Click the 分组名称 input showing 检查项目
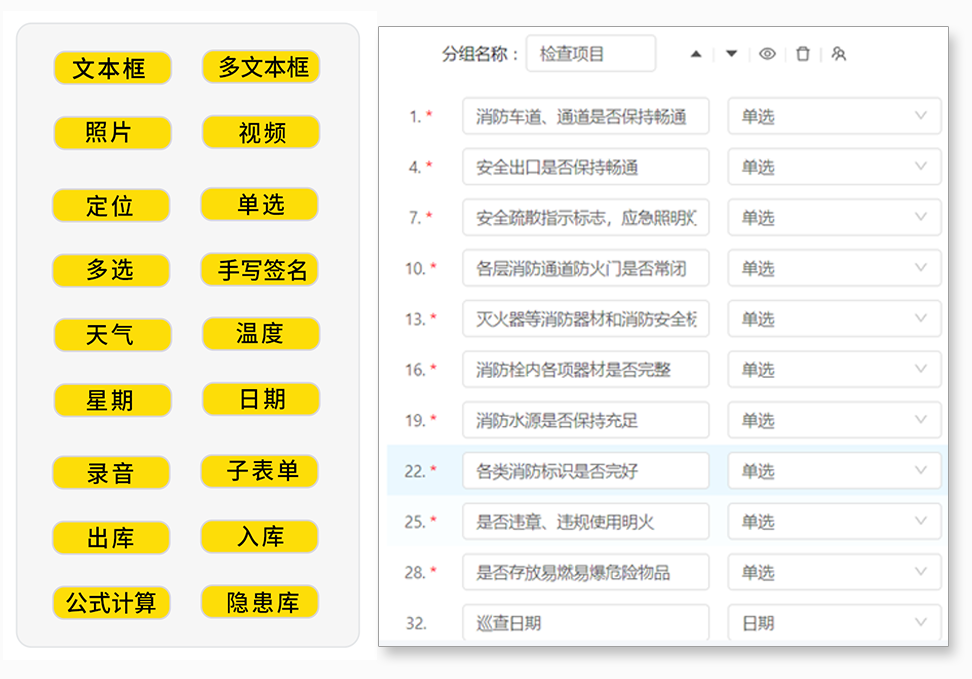 click(590, 53)
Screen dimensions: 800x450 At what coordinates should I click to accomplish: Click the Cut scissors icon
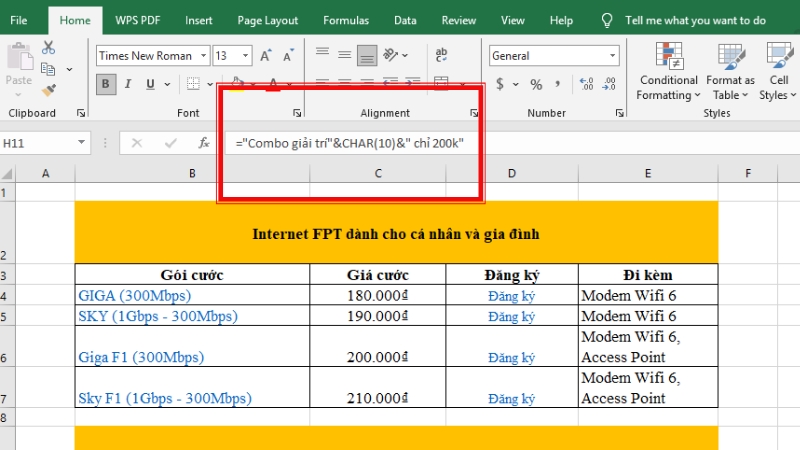pyautogui.click(x=49, y=47)
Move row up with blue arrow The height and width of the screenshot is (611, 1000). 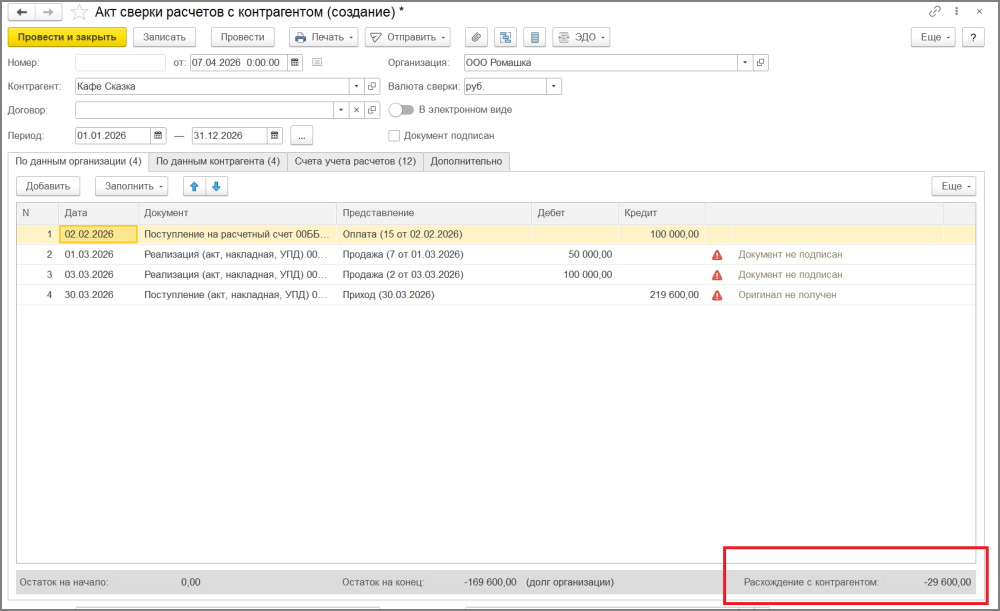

Assignment: The listing must be repeated word for word, and none of its pictures may appear in the copy.

Your response:
Click the 分组名称 input showing 检查项目
 click(590, 53)
Screen dimensions: 800x450 At what coordinates should I click to accomplish: Click the Cut scissors icon
pyautogui.click(x=49, y=47)
Move row up with blue arrow The height and width of the screenshot is (611, 1000). 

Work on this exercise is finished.